• **The problem**:
All lines in the data below carrying the string "This" are to be located and copied.

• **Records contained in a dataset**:
-*-

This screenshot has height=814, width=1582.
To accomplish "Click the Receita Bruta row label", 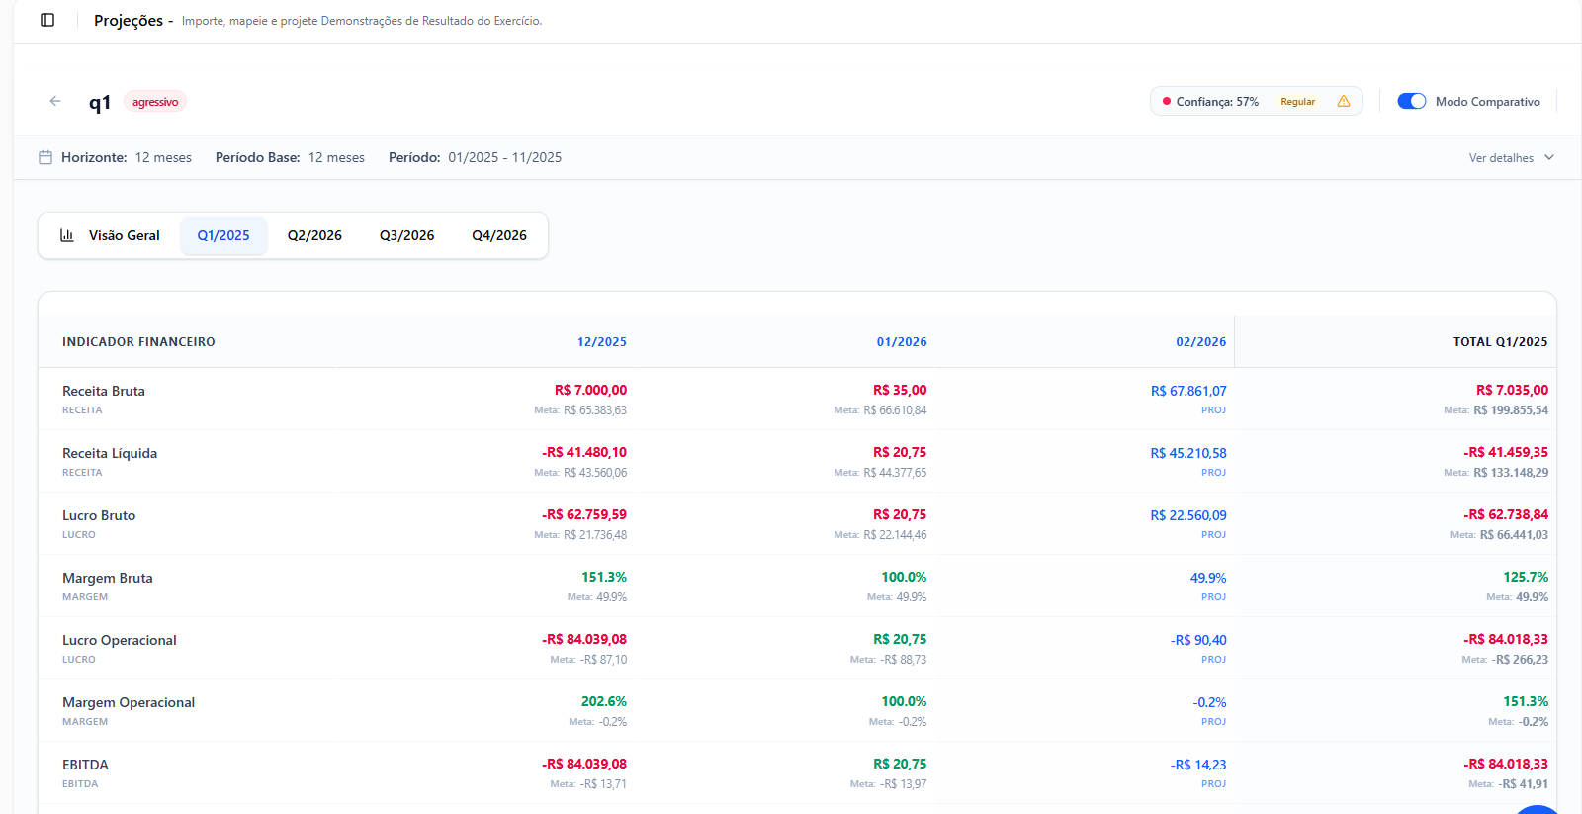I will [104, 391].
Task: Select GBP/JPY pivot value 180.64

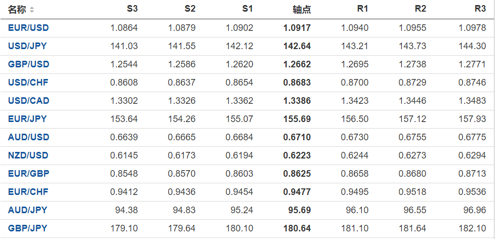Action: [x=297, y=228]
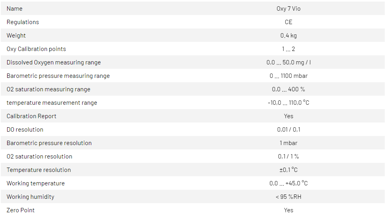Click O2 saturation measuring range label
The image size is (386, 217).
pyautogui.click(x=49, y=89)
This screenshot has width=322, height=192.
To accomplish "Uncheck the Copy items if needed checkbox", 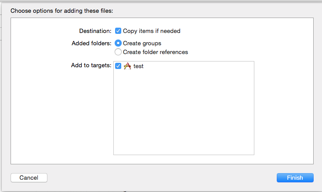I will pos(118,31).
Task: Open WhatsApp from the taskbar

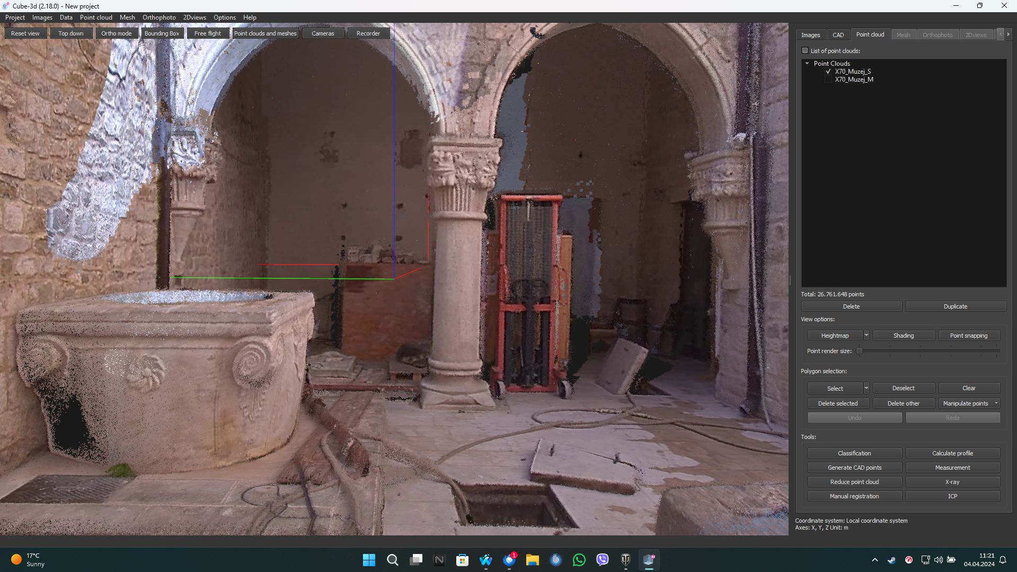Action: [579, 560]
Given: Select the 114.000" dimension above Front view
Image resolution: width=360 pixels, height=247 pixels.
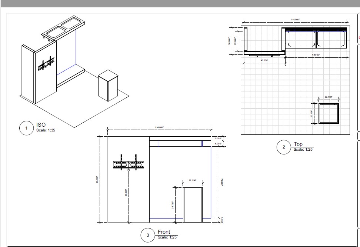Looking at the screenshot, I should tap(159, 127).
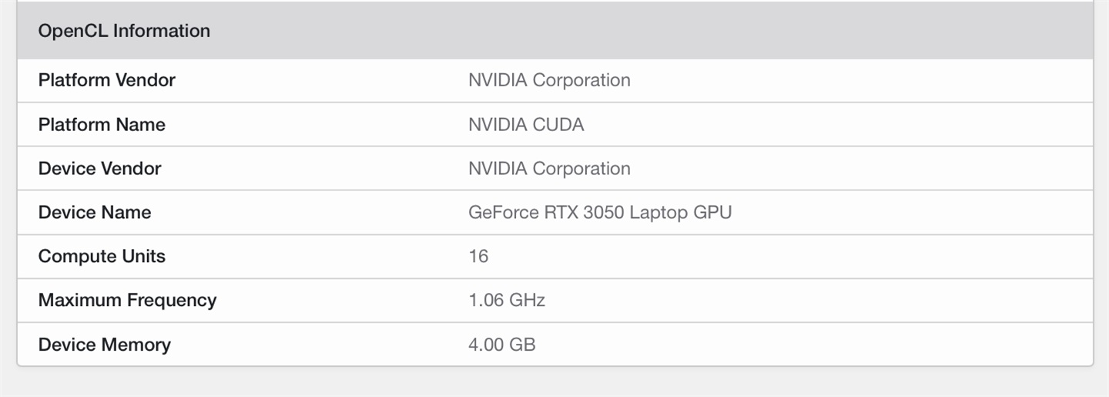
Task: Select the Device Memory label
Action: 105,344
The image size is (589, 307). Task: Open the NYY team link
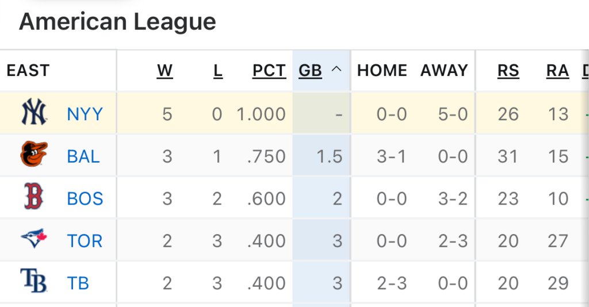coord(85,114)
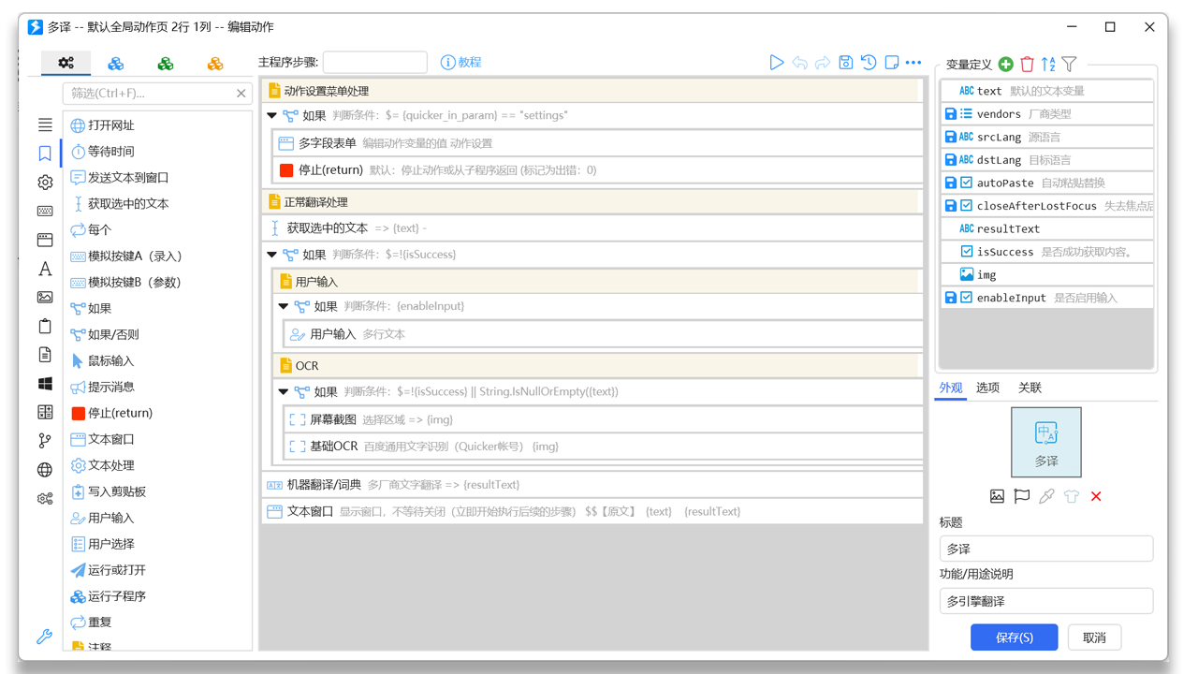Collapse the 如果 block inside the OCR group

pos(283,391)
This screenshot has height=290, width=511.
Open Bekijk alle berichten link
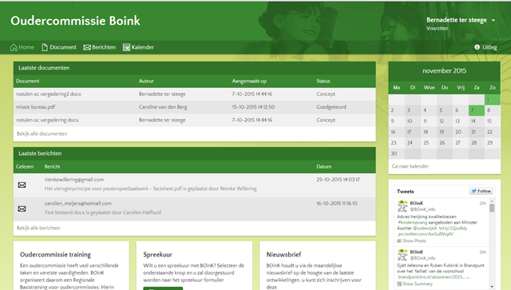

-*-

• **Reply to the task**:
This screenshot has height=814, width=1582.
This screenshot has width=322, height=192.
This screenshot has height=290, width=511.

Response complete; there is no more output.